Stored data

##############################

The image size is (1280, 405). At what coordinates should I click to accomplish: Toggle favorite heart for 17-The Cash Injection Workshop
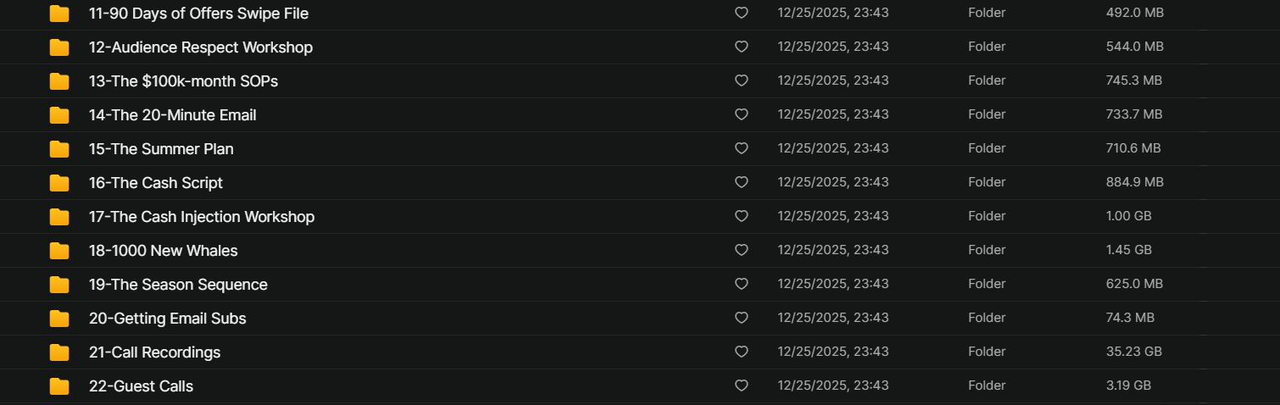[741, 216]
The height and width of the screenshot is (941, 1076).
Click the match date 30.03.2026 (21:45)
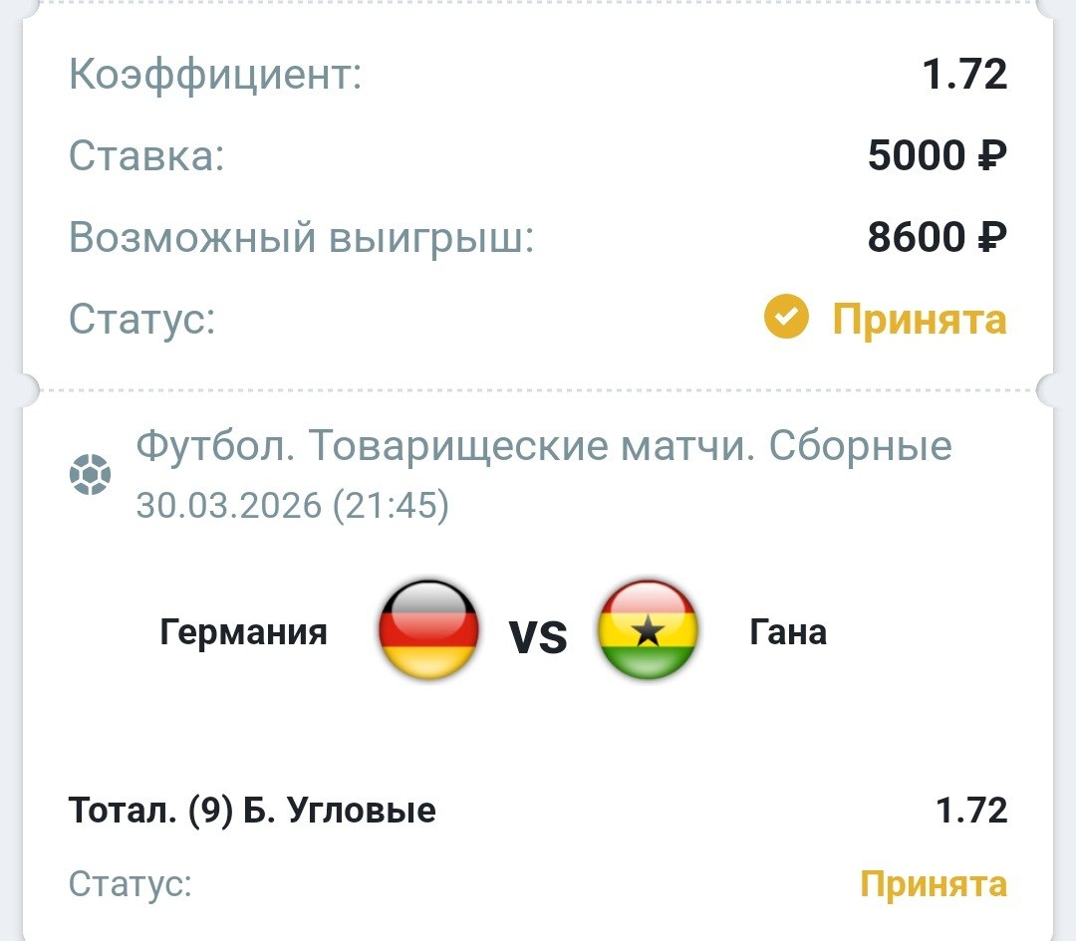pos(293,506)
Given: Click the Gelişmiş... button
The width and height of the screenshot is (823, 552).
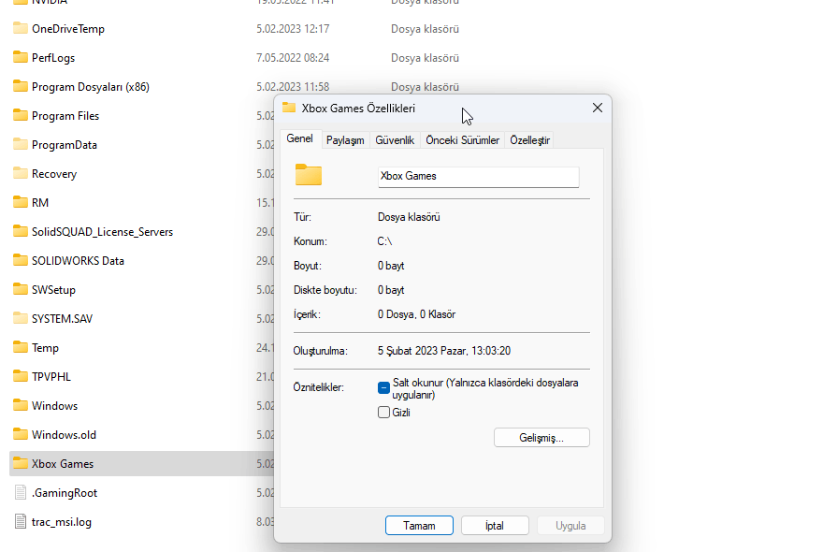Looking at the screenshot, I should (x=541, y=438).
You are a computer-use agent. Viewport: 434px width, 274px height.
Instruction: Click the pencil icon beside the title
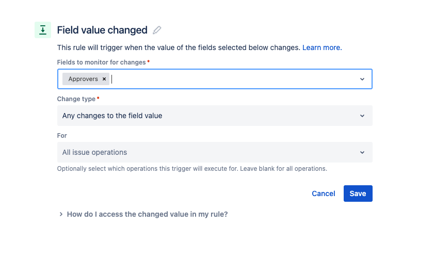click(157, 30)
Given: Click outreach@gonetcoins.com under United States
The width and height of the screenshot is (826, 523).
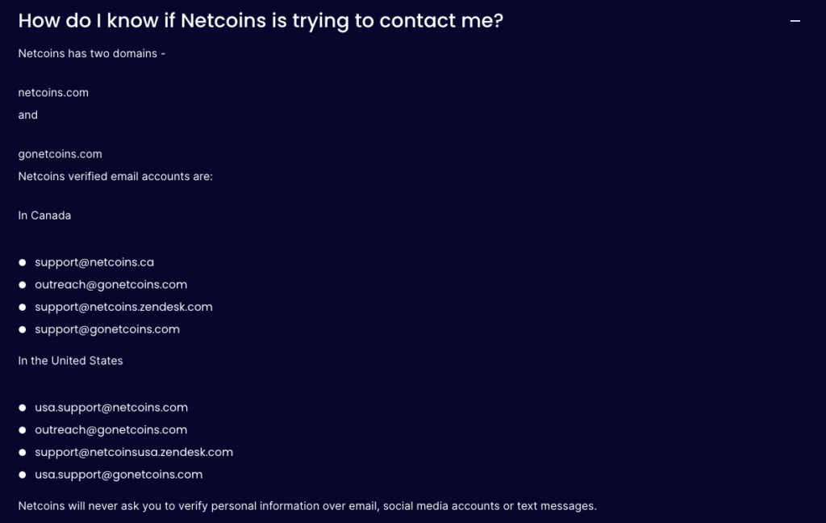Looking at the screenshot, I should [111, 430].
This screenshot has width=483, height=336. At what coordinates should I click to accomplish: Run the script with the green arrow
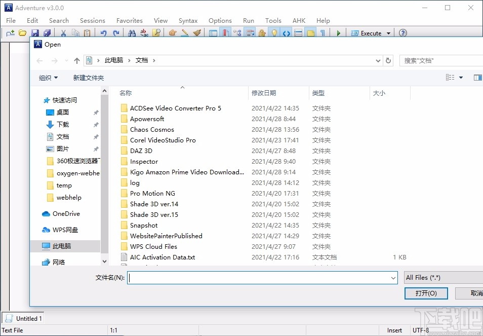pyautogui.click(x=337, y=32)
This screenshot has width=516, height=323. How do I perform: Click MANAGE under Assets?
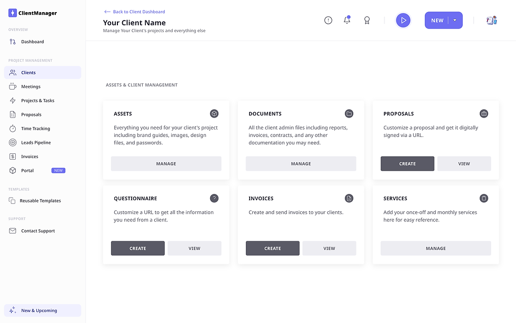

##############################

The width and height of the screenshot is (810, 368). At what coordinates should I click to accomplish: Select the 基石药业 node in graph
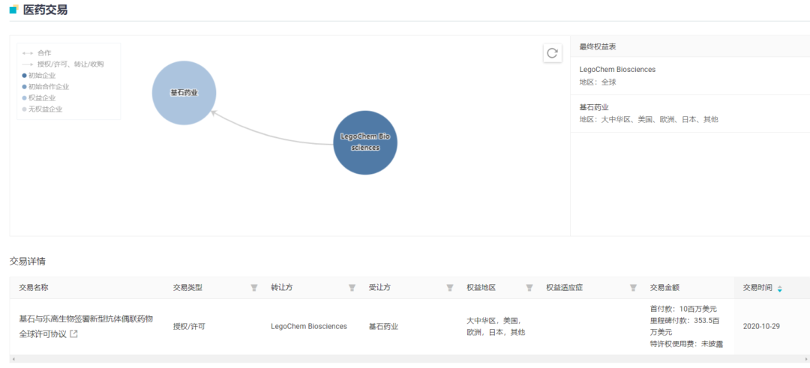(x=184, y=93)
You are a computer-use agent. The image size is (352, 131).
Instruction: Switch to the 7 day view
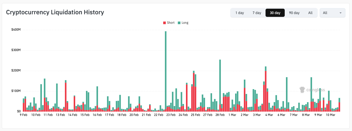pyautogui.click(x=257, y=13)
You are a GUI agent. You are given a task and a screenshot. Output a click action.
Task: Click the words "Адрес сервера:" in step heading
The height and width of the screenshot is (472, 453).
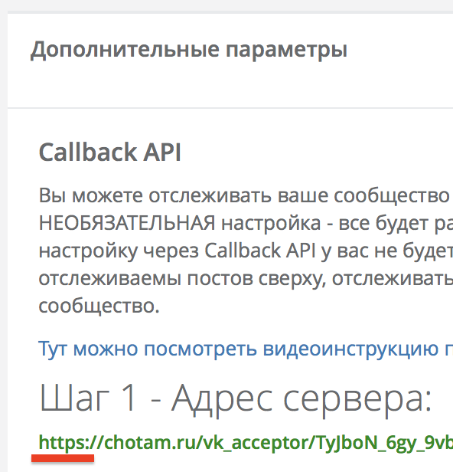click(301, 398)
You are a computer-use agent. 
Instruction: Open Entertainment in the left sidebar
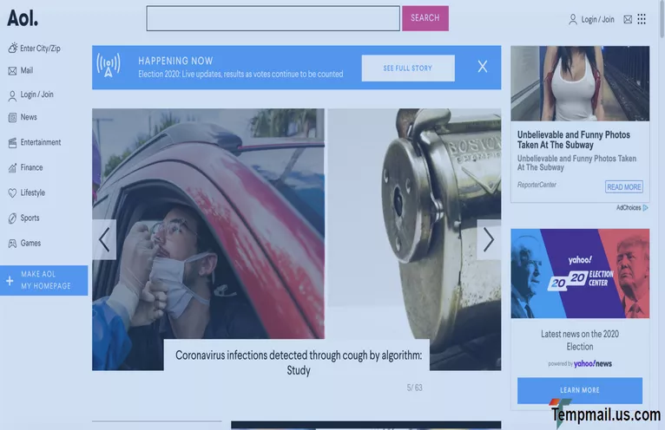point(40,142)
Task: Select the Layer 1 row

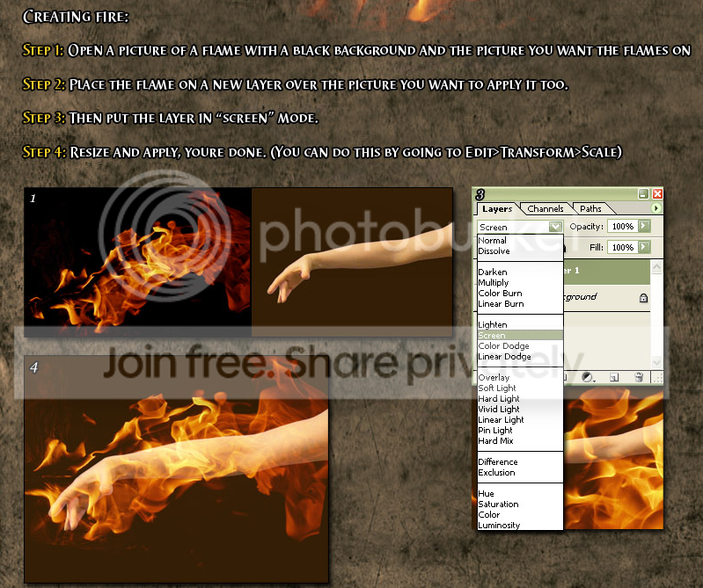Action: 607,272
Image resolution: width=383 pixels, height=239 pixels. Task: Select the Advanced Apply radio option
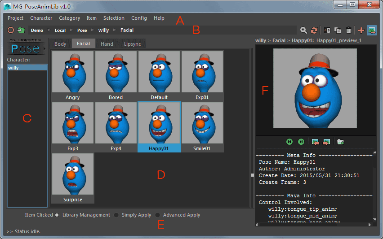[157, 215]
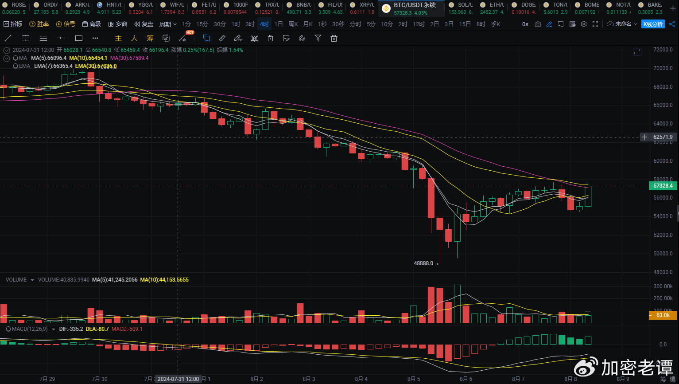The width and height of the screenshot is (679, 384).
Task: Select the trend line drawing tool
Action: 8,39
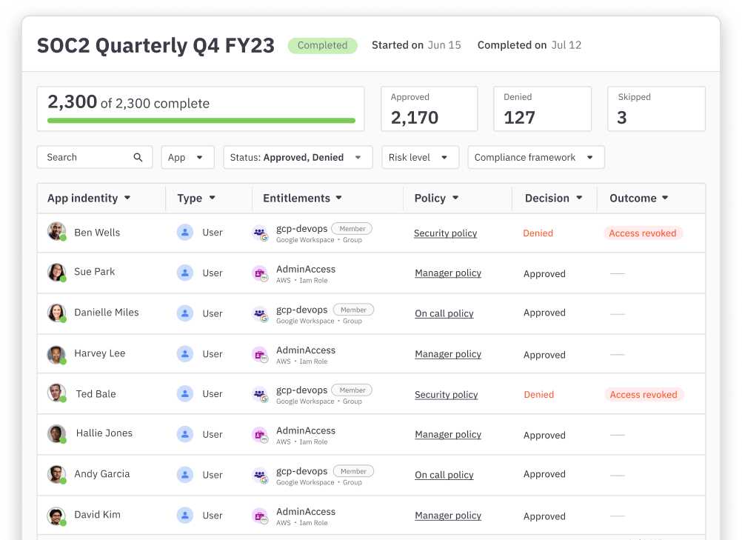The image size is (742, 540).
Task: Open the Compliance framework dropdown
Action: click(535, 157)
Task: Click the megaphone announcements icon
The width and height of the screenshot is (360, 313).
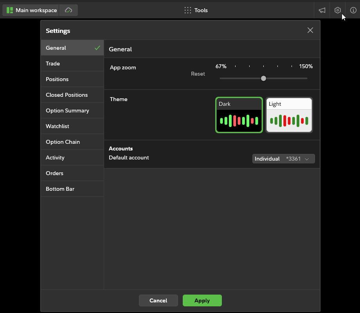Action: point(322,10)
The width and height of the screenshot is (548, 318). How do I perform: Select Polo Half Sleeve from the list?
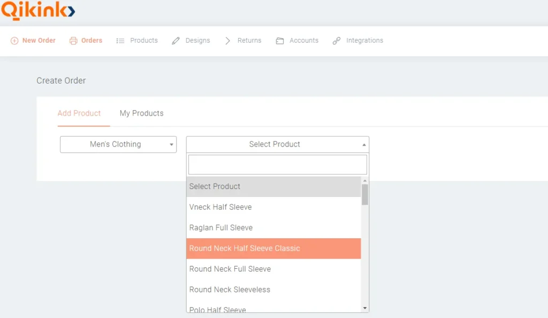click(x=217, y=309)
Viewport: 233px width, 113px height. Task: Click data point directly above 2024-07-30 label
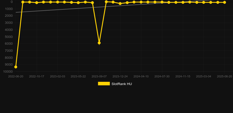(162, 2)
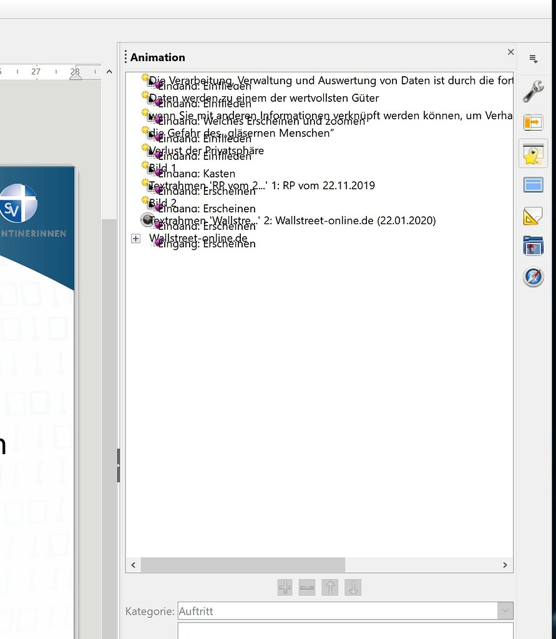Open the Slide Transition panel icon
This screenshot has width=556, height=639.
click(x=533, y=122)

##############################

** What you should do **
Would you copy, word for word, only the lines above from the one containing "The image size is (1280, 405)." through the one containing "Given: Click the Gelişmiş... button", both included, and please leave out the pictures?

** Written reply **
The image size is (1280, 405). At what coordinates should I click to accomplish: Toggle favorite heart for 17-The Cash Injection Workshop
[741, 216]
The height and width of the screenshot is (941, 1076).
Click the match date 30.03.2026 (21:45)
pos(293,506)
Given: Click the Gelişmiş... button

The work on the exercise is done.